Please repeat the entries below, substituting "Copa América" for every occurrence of "World Cup" and leaving everything else unchanged.

begin Dataset

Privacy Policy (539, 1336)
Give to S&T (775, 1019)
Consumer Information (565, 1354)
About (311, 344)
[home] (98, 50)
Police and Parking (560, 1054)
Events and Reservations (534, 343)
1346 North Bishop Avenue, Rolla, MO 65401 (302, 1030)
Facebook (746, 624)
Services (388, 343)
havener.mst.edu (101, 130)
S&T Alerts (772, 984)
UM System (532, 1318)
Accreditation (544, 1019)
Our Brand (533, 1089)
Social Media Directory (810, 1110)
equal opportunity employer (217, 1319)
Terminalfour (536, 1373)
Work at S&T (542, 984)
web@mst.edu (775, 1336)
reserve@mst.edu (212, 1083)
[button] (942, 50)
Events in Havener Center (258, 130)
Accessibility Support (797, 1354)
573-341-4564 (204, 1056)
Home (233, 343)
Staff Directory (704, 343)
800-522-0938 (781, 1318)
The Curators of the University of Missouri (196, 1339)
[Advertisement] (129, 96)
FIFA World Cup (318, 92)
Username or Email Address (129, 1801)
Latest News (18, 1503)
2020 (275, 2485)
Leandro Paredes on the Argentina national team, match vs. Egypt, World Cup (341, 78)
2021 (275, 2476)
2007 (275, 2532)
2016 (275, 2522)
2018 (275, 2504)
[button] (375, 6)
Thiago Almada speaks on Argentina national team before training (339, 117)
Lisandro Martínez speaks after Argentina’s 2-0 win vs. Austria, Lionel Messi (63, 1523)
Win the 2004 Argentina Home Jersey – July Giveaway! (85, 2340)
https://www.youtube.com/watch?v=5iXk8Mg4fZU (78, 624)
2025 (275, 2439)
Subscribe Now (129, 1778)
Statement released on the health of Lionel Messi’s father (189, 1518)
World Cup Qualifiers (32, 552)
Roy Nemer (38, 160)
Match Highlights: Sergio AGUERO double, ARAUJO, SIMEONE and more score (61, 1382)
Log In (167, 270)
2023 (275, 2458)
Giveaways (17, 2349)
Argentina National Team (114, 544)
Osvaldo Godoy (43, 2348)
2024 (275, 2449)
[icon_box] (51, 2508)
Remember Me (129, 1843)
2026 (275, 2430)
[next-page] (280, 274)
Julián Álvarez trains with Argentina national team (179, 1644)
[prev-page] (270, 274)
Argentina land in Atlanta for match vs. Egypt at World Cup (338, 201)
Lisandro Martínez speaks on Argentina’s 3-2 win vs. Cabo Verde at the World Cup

end Dataset

■ **Final result**:
Privacy Policy (539, 1336)
Give to S&T (775, 1019)
Consumer Information (565, 1354)
About (311, 344)
[home] (98, 50)
Police and Parking (560, 1054)
Events and Reservations (534, 343)
1346 North Bishop Avenue, Rolla, MO 65401 (302, 1030)
Facebook (746, 624)
Services (388, 343)
havener.mst.edu (101, 130)
S&T Alerts (772, 984)
UM System (532, 1318)
Accreditation (544, 1019)
Our Brand (533, 1089)
Social Media Directory (810, 1110)
equal opportunity employer (217, 1319)
Terminalfour (536, 1373)
Work at S&T (542, 984)
web@mst.edu (775, 1336)
reserve@mst.edu (212, 1083)
[button] (942, 50)
Events in Havener Center (258, 130)
Accessibility Support (797, 1354)
573-341-4564 (204, 1056)
Home (233, 343)
Staff Directory (704, 343)
800-522-0938 (781, 1318)
The Curators of the University of Missouri (196, 1339)
[Advertisement] (129, 96)
FIFA Copa América (318, 92)
Username or Email Address (129, 1801)
Latest News (18, 1503)
2020 (275, 2485)
Leandro Paredes on the Argentina national team, match vs. Egypt, Copa América (341, 78)
2021 (275, 2476)
2007 (275, 2532)
2016 (275, 2522)
2018 (275, 2504)
[button] (375, 6)
Thiago Almada speaks on Argentina national team before training (339, 117)
Lisandro Martínez speaks after Argentina’s 2-0 win vs. Austria, Lionel Messi (63, 1523)
Win the 2004 Argentina Home Jersey – July Giveaway! (85, 2340)
https://www.youtube.com/watch?v=5iXk8Mg4fZU (78, 624)
2025 (275, 2439)
Subscribe Now (129, 1778)
Statement released on the health of Lionel Messi’s father (189, 1518)
Copa América Qualifiers (32, 552)
Roy Nemer (38, 160)
Match Highlights: Sergio AGUERO double, ARAUJO, SIMEONE and more score (61, 1382)
Log In (167, 270)
2023 (275, 2458)
Giveaways (17, 2349)
Argentina National Team (114, 544)
Osvaldo Godoy (43, 2348)
2024 (275, 2449)
[icon_box] (51, 2508)
Remember Me (129, 1843)
2026 (275, 2430)
[next-page] (280, 274)
Julián Álvarez trains with Argentina national team (179, 1644)
[prev-page] (270, 274)
Argentina land in Atlanta for match vs. Egypt at Copa América (338, 201)
Lisandro Martínez speaks on Argentina’s 3-2 win vs. Cabo Verde at the Copa América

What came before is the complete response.